By Martin Ribelotta | September 5, 2020
One of the most successful families of microcontrollers has been the cortex-m in its different versions (m0, m0+, m3, m4, m7, m33, etc), and one of the main reasons of its success is its simple boot process. In this article, we will travel through the magical land of code writing and look around the different implementations across some vendors, culminating with a proposed vendor-neutral startup schema with many advantages for your projects.
In this series of articles I will try to explain the tricks around code compilation, linker scripts and build systems, proposing a vendor neutral startup system for your cortex-m project.
In the search of an universal cortex-m bootstrap
The boot process for the cortex-m series is quite straight forward:
- On reset, the processor takes the value of the special
memory-mapped register
VTOR
and uses this as a pointer to “interrupt table”. - The first 32 bits of this table are loaded in the register SP to point at the processor stack
- The second 32 bits are loaded in the register PC and point to the start of the user code.

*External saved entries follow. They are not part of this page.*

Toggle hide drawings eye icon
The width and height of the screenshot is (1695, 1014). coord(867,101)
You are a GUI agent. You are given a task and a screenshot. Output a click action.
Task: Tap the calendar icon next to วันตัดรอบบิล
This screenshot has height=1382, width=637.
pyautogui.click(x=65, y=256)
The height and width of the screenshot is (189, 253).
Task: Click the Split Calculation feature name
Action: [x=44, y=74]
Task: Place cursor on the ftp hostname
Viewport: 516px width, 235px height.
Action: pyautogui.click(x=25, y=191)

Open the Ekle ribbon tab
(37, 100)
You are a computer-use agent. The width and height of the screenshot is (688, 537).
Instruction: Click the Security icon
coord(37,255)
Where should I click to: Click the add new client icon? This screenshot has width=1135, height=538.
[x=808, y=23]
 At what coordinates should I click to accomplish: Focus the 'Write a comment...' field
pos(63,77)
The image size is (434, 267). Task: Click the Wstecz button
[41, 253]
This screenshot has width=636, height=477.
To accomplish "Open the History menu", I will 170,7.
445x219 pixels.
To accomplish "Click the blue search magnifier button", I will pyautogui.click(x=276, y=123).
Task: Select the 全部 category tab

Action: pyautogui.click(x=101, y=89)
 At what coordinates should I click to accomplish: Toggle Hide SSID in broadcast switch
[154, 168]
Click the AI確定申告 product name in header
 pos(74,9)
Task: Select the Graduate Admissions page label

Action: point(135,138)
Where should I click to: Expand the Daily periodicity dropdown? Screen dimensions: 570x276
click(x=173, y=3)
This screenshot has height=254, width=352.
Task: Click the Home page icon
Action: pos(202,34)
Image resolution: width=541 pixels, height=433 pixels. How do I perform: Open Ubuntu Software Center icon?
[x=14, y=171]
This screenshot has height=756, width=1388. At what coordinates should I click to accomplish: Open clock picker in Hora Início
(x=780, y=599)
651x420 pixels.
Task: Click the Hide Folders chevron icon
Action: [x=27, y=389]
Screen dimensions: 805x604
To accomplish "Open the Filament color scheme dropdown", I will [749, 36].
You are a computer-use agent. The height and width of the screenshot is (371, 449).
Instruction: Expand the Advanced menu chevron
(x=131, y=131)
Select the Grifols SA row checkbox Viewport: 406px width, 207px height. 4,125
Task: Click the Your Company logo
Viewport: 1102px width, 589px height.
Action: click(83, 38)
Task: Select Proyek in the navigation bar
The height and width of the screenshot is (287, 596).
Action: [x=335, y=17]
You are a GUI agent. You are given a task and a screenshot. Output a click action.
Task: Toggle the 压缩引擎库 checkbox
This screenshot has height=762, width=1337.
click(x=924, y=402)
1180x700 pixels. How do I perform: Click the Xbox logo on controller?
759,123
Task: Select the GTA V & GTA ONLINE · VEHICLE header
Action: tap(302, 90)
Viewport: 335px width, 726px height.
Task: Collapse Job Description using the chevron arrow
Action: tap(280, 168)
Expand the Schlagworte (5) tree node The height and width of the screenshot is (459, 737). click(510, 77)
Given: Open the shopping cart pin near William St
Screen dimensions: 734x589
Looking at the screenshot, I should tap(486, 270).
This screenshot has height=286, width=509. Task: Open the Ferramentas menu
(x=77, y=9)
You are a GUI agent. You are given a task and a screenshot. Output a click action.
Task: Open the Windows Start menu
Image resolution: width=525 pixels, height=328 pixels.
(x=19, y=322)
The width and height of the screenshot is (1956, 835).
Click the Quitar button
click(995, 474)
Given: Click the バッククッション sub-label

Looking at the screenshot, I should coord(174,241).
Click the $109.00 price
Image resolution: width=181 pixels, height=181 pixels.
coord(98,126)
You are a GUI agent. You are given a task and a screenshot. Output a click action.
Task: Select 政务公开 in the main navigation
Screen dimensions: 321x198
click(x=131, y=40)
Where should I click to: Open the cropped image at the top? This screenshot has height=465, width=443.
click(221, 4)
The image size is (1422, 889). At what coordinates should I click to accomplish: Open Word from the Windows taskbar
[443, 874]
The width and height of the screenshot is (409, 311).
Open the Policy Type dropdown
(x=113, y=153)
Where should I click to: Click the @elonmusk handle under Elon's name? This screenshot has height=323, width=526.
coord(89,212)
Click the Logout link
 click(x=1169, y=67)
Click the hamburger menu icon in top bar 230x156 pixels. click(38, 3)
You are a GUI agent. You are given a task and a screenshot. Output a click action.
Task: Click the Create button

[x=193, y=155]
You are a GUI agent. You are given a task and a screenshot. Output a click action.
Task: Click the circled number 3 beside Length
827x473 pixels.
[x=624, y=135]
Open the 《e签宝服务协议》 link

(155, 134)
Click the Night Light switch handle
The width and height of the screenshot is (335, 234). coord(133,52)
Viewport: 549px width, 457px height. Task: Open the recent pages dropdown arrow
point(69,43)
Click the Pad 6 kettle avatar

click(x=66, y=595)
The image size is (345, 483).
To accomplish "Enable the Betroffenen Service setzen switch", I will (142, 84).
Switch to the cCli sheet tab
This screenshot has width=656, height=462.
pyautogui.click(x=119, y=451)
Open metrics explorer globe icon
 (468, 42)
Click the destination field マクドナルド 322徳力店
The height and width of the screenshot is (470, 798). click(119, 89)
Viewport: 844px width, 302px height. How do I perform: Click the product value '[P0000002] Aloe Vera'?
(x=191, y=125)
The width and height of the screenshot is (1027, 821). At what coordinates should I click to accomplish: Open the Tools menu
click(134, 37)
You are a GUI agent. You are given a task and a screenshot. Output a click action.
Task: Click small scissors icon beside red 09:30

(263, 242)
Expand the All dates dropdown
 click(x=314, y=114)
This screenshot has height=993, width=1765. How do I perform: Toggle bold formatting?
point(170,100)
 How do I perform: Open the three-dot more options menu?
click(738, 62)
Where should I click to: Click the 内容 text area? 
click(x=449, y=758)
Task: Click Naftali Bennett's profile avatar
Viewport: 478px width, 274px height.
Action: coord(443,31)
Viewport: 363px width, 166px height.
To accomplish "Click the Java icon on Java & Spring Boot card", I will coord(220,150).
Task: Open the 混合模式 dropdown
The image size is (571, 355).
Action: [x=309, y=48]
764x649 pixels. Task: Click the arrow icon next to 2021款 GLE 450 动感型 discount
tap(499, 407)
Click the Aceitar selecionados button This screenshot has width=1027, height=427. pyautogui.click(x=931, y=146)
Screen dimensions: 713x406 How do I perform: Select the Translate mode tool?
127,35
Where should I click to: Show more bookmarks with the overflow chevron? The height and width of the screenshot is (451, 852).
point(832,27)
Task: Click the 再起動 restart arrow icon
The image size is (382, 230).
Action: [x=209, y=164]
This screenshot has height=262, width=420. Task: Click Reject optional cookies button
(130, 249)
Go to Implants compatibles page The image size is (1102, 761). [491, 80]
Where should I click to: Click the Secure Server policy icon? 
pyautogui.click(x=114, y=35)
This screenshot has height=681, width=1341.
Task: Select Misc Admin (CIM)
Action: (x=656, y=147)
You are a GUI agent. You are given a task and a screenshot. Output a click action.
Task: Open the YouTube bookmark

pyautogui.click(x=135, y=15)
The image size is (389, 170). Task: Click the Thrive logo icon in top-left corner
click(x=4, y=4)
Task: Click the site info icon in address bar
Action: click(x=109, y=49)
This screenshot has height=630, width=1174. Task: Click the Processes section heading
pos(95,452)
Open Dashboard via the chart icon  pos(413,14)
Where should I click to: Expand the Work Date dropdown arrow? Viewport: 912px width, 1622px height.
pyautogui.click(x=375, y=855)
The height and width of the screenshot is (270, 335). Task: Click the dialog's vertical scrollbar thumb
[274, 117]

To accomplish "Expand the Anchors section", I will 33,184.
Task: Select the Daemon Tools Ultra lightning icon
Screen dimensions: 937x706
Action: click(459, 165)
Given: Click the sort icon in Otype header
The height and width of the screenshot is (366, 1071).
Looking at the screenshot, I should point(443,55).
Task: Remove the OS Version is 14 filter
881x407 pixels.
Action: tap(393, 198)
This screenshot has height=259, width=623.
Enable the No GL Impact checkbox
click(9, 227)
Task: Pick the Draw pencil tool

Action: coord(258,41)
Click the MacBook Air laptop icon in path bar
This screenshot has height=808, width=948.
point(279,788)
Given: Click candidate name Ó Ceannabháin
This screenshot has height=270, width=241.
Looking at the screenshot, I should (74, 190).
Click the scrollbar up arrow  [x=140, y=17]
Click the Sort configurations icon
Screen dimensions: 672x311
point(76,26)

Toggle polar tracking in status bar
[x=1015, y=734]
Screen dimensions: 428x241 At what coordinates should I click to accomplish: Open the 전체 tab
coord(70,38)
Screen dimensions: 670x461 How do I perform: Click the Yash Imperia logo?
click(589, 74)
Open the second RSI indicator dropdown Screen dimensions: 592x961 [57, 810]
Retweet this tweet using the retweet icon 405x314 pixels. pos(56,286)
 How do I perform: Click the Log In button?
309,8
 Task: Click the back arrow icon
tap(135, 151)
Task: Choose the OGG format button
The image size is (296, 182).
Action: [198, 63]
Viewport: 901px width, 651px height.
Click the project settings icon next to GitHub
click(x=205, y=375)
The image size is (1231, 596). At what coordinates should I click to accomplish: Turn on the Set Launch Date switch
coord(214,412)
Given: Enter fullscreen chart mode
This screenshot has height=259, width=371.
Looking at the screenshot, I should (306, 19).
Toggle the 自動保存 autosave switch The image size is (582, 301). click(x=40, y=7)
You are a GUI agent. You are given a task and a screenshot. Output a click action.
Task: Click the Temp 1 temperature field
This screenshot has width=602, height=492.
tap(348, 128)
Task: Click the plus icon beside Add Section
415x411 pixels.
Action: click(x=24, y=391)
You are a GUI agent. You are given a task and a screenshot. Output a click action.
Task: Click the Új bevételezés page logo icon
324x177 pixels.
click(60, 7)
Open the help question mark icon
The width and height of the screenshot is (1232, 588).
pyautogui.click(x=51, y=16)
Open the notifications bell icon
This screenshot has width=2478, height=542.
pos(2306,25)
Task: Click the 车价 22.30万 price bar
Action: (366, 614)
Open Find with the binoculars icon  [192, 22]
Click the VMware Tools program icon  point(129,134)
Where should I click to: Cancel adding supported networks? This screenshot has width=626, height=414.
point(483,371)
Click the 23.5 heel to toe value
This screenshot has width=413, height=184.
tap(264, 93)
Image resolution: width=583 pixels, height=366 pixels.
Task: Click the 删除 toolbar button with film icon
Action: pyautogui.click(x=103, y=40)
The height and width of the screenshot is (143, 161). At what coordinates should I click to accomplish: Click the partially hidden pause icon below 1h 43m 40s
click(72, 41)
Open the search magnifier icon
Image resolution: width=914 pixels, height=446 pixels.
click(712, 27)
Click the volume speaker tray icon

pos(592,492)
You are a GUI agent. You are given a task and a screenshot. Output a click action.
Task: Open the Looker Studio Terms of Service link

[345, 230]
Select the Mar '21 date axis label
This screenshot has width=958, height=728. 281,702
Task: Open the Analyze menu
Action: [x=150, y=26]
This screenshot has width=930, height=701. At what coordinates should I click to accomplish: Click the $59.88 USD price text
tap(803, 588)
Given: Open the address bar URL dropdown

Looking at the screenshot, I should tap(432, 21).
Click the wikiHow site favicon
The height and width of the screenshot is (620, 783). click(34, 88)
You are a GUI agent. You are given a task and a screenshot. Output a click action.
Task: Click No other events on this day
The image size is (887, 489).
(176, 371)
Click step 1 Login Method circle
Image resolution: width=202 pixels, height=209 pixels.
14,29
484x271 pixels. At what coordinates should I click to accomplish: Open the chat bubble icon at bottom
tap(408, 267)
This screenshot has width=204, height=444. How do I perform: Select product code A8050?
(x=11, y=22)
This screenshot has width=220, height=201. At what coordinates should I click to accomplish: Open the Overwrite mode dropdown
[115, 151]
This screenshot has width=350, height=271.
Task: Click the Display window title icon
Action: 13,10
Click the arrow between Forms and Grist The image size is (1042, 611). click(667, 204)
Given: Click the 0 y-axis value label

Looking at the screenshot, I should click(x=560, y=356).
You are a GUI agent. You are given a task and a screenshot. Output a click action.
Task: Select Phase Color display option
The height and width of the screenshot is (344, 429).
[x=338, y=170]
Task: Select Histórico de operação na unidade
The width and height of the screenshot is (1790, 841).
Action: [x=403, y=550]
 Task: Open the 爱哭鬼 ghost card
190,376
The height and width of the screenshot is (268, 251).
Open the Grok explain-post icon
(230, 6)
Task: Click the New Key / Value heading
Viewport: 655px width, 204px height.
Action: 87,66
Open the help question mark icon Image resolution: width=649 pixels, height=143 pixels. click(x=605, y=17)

- The processor starts executing the instructions pointed by the current PC (the value previously loaded from VTOR+4 table)
This is a really simple but powerful schema that enables the user code to be written entirely in C following the binary interface of ARM processors (AAPCS standard), followed by virtually any compiler for this architecture.
In contrast, the vast majority of firmwares use assembler routines for the main startup sequence for simplicity and control. In fact, this speaks about the trust that chip vendors have in the compiler. The main reason is to provide a consistent boot code across different compilation parameters and optimizations, because some compiler bugs in the past have broken the startup routine in weird manners. Nowadays, serious compilers like gcc or clang (and the arm tuned version: armcc6) have a regression test battery as part of their continuous integration process and the weird bugs in common code are really rare.
Writing a simple startup…
First of all, you need a vector with pointers to exception handlers, a reset handler and a initial stack pointer:
extern unsigned int _stack; /* Defined by the linker */
/* Function prototype, defined after */
void reset_handler(void);
void hang_isr(void);
void pass_isr(void);
void *vector_core[] __attribute__((section(".vector_core"))) = {
(void*) &_stack,
(void*) reset_handler,
(void*) hang_isr, /* NMI */
(void*) hang_isr, /* Hard Fault */
(void*) hang_isr, /* Memory Manager Fault */
(void*) hang_isr, /* Bus Fault */
(void*) hang_isr, /* Usage Fault */
(void*) 0UL,
(void*) 0UL,
(void*) 0UL,
(void*) 0UL,
(void*) 0UL,
(void*) 0UL,
(void*) 0UL,
(void*) pass_isr, /* SVC Call */
(void*) 0UL,
(void*) 0UL,
(void*) pass_isr, /* Pend Supervisor Call */
(void*) pass_isr, /* SysTick */
};
This vector is marked as pertaining to a code section called “.vector_core”, the linker (via linking scripts) will ensure to place it in the reset vector of the chip, either the one identified by the manufacturer or the one specified by ARM defaults.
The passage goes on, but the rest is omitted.